Could you repeat, word for word, only the lines from the one containing "You are a computer-use agent. The" through the final line of the records below?

DATASET ENTRIES START

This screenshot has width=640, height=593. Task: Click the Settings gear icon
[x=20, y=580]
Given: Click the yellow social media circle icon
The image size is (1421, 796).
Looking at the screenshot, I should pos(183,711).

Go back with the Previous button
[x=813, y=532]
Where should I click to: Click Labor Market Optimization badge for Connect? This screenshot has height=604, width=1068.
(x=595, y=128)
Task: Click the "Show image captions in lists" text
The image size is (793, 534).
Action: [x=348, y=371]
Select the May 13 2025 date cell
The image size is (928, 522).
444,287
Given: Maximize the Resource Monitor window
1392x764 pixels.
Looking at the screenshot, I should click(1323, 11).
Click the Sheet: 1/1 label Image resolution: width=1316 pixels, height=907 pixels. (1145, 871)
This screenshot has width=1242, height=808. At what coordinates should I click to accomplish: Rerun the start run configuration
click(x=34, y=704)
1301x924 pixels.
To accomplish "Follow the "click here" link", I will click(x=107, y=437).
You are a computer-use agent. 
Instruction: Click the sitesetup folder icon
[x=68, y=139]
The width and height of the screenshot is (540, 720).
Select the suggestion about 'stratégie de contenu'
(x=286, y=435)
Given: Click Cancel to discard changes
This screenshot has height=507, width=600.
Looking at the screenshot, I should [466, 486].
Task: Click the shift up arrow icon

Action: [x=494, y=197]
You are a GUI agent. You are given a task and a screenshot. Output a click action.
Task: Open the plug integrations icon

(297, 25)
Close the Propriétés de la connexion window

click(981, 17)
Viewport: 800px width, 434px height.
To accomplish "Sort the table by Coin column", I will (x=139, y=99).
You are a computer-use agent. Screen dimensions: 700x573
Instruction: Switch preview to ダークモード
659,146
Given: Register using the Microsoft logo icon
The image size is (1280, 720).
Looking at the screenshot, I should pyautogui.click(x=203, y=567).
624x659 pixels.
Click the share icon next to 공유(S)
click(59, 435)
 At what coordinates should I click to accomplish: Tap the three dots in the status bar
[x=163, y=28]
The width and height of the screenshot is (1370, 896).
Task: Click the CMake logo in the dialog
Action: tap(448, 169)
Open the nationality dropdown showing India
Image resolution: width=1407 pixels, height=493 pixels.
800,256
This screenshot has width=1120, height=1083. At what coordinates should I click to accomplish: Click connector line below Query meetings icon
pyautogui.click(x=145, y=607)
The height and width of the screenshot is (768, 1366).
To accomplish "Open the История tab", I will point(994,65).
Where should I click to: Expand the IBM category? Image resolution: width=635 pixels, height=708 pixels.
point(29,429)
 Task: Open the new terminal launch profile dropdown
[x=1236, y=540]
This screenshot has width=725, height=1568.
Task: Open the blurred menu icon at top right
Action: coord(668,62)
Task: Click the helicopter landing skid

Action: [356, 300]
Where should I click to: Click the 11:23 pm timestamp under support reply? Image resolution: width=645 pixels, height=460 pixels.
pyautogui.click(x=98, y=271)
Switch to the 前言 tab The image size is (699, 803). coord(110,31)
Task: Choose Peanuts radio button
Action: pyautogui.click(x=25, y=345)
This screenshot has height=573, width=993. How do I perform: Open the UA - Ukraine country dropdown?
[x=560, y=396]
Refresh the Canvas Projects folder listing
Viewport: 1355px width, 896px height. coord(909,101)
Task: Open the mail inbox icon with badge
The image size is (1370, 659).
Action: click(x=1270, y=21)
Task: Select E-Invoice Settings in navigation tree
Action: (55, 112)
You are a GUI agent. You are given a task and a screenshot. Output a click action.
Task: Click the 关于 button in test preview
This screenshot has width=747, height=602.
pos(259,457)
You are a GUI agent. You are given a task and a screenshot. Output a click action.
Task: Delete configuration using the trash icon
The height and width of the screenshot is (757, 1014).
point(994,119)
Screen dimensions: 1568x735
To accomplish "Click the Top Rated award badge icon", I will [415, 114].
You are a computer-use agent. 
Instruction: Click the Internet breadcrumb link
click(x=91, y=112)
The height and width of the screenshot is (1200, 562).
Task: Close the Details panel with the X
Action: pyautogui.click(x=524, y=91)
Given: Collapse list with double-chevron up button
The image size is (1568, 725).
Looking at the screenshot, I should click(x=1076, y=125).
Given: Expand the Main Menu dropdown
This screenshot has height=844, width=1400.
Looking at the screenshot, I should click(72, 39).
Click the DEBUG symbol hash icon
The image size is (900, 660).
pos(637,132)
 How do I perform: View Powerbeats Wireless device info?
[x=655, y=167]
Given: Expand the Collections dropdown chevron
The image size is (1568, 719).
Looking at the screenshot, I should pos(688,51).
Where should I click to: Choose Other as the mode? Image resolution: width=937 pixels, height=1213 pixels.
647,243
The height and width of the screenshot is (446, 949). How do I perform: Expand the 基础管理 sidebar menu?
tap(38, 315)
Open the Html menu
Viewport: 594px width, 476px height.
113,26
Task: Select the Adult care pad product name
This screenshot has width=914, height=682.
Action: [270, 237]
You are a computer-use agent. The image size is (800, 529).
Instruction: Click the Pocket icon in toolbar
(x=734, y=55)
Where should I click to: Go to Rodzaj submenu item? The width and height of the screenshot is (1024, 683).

DATASET ENTRIES END

▶ **EXERCISE ANSWER**
You are a computer-use agent. The image size is (800, 529).
Instruction: Click the Pocket icon in toolbar
(x=734, y=55)
Where should I click to: Go to Rodzaj submenu item? The width and height of the screenshot is (1024, 683).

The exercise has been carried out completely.